# Input for this task
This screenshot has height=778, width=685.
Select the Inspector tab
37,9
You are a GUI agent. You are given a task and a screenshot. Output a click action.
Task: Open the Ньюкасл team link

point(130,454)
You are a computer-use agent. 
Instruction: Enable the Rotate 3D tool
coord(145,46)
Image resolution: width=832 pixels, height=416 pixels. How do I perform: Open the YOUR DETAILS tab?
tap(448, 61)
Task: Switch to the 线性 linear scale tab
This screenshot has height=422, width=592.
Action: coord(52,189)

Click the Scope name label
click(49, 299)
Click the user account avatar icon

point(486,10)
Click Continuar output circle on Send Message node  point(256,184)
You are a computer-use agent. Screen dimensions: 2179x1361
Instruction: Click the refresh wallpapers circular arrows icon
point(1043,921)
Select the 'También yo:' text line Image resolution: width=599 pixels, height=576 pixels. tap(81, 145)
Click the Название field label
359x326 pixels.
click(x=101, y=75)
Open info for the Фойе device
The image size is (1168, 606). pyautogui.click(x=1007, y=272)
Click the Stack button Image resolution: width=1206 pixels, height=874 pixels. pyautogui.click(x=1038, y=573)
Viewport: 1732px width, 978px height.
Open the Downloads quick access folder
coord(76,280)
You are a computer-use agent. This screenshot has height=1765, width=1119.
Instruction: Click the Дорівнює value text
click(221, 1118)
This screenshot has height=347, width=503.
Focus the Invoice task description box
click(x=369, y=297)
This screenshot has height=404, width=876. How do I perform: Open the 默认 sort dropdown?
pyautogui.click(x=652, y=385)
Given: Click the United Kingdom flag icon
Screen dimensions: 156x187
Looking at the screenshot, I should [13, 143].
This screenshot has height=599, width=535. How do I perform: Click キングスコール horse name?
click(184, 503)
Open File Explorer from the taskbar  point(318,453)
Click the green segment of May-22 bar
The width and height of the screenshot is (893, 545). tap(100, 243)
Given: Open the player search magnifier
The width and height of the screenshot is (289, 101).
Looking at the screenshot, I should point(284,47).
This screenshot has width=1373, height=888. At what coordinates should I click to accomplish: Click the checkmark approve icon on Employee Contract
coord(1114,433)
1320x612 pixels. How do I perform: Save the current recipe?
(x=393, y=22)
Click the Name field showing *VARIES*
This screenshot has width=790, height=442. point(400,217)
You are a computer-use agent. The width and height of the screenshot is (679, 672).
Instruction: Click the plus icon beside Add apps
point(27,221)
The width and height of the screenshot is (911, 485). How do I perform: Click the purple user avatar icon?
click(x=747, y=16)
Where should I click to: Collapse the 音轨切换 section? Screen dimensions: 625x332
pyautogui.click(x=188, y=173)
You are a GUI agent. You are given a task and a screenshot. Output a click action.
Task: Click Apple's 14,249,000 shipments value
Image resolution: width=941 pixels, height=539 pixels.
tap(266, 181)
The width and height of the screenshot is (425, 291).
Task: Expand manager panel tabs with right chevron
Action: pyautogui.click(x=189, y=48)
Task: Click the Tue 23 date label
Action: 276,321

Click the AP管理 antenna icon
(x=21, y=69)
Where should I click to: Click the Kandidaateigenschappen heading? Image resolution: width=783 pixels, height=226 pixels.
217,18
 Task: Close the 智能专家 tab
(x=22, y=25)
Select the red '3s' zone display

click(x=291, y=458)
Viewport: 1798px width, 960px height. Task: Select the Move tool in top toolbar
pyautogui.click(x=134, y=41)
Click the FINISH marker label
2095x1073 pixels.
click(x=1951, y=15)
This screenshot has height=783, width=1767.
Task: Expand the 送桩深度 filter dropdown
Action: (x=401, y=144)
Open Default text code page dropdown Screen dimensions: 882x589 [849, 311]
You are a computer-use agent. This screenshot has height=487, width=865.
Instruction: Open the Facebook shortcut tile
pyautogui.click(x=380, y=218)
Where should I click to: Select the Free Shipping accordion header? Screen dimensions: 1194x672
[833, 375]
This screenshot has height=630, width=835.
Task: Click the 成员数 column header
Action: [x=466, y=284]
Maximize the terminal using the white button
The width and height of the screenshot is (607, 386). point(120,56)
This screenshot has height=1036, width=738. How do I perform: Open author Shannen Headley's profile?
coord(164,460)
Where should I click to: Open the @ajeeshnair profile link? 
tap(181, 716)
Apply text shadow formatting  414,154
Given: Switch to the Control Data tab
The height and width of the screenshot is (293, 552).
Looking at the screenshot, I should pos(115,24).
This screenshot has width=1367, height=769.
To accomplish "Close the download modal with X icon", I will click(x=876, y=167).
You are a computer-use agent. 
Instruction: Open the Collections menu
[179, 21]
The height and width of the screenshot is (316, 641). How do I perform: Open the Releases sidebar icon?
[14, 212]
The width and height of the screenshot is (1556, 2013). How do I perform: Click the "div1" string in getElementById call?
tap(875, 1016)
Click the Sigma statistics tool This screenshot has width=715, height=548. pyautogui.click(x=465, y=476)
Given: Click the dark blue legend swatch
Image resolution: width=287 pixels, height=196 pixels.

# Stated exercise
Please gather every line of the items above that contains the string "computer" and copy each one. Case counts.

# Exercise response
You are a computer-use agent. 
You are a computer-use agent. Screen dimensions: 2179x1361
You are a computer-use agent. This screenshot has height=1765, width=1119.
You are a computer-use agent. The width and height of the screenshot is (679, 672).
You are a computer-use agent. This screenshot has height=487, width=865.
You are a computer-use agent. 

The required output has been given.